### THE TASK:
Transcribe the complete listing exactly.

INPUT RECORDS section start

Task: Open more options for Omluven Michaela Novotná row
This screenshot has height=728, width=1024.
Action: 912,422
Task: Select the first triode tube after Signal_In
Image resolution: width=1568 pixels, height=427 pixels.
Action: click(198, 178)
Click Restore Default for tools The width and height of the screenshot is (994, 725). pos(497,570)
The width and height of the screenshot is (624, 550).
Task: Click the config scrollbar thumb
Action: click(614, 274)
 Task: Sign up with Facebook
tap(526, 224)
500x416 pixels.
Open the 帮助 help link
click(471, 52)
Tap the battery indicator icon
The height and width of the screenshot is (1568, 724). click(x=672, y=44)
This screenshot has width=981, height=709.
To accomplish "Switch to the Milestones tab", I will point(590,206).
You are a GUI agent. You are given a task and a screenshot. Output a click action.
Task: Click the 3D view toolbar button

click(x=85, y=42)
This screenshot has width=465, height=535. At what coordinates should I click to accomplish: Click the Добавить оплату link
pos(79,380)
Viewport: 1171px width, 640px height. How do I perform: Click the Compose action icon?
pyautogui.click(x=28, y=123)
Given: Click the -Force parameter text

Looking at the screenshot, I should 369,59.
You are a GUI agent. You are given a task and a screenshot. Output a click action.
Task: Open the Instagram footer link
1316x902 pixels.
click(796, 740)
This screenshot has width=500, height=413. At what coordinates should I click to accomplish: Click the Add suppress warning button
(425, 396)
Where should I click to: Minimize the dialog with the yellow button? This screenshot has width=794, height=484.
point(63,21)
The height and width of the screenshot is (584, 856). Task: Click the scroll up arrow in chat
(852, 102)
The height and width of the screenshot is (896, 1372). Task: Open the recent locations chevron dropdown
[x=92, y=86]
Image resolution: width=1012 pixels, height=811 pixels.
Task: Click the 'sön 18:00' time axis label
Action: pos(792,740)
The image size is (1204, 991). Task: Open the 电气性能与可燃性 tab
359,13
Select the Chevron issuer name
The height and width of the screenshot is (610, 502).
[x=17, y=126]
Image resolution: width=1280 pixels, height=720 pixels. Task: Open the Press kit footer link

INPUT RECORDS section end

### THE COMPLETED TASK:
Task: Open more options for Omluven Michaela Novotná row
This screenshot has height=728, width=1024.
Action: 912,422
Task: Select the first triode tube after Signal_In
Image resolution: width=1568 pixels, height=427 pixels.
Action: click(198, 178)
Click Restore Default for tools The width and height of the screenshot is (994, 725). pos(497,570)
The width and height of the screenshot is (624, 550).
Task: Click the config scrollbar thumb
Action: click(614, 274)
 Task: Sign up with Facebook
tap(526, 224)
500x416 pixels.
Open the 帮助 help link
click(471, 52)
Tap the battery indicator icon
The height and width of the screenshot is (1568, 724). click(x=672, y=44)
This screenshot has width=981, height=709.
To accomplish "Switch to the Milestones tab", I will point(590,206).
You are a GUI agent. You are given a task and a screenshot. Output a click action.
Task: Click the 3D view toolbar button

click(x=85, y=42)
This screenshot has width=465, height=535. At what coordinates should I click to accomplish: Click the Добавить оплату link
pos(79,380)
Viewport: 1171px width, 640px height. How do I perform: Click the Compose action icon?
pyautogui.click(x=28, y=123)
Given: Click the -Force parameter text

Looking at the screenshot, I should 369,59.
You are a GUI agent. You are given a task and a screenshot. Output a click action.
Task: Open the Instagram footer link
1316x902 pixels.
click(796, 740)
This screenshot has width=500, height=413. At what coordinates should I click to accomplish: Click the Add suppress warning button
(425, 396)
Where should I click to: Minimize the dialog with the yellow button? This screenshot has width=794, height=484.
point(63,21)
The height and width of the screenshot is (584, 856). Task: Click the scroll up arrow in chat
(852, 102)
The height and width of the screenshot is (896, 1372). Task: Open the recent locations chevron dropdown
[x=92, y=86]
Image resolution: width=1012 pixels, height=811 pixels.
Task: Click the 'sön 18:00' time axis label
Action: pos(792,740)
The image size is (1204, 991). Task: Open the 电气性能与可燃性 tab
359,13
Select the Chevron issuer name
The height and width of the screenshot is (610, 502).
[x=17, y=126]
Image resolution: width=1280 pixels, height=720 pixels. Task: Open the Press kit footer link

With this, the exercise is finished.